Data for review:

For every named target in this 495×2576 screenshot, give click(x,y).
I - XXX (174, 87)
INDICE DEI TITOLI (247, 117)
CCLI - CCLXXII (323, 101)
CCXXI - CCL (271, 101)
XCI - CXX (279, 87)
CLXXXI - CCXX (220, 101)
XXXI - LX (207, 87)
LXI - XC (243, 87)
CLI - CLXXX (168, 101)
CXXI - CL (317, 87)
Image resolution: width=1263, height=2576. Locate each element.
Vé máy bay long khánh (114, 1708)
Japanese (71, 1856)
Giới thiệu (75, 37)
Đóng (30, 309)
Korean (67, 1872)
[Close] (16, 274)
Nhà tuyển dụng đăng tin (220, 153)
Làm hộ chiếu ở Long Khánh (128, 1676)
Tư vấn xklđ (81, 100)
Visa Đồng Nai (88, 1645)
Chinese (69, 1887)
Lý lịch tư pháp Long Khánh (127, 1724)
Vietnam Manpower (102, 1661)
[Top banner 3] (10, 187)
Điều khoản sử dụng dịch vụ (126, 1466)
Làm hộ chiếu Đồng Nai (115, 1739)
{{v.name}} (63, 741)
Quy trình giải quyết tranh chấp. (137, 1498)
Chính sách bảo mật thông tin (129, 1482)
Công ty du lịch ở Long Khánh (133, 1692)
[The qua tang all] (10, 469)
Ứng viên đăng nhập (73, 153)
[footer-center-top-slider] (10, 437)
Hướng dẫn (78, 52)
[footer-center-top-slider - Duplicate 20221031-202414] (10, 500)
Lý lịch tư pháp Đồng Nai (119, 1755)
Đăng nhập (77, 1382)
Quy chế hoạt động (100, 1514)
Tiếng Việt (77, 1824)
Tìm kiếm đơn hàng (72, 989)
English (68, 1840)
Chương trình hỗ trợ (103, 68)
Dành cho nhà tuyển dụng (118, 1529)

What this task involves: Return only what runs from the line containing "[The qua tang all] (10, 469)" to the last line of the records above, both ends included, exactly as written.

Exercise response:
[The qua tang all] (10, 469)
Ứng viên đăng nhập (73, 153)
[footer-center-top-slider] (10, 437)
Hướng dẫn (78, 52)
[footer-center-top-slider - Duplicate 20221031-202414] (10, 500)
Lý lịch tư pháp Đồng Nai (119, 1755)
Đăng nhập (77, 1382)
Quy chế hoạt động (100, 1514)
Tiếng Việt (77, 1824)
Tìm kiếm đơn hàng (72, 989)
English (68, 1840)
Chương trình hỗ trợ (103, 68)
Dành cho nhà tuyển dụng (118, 1529)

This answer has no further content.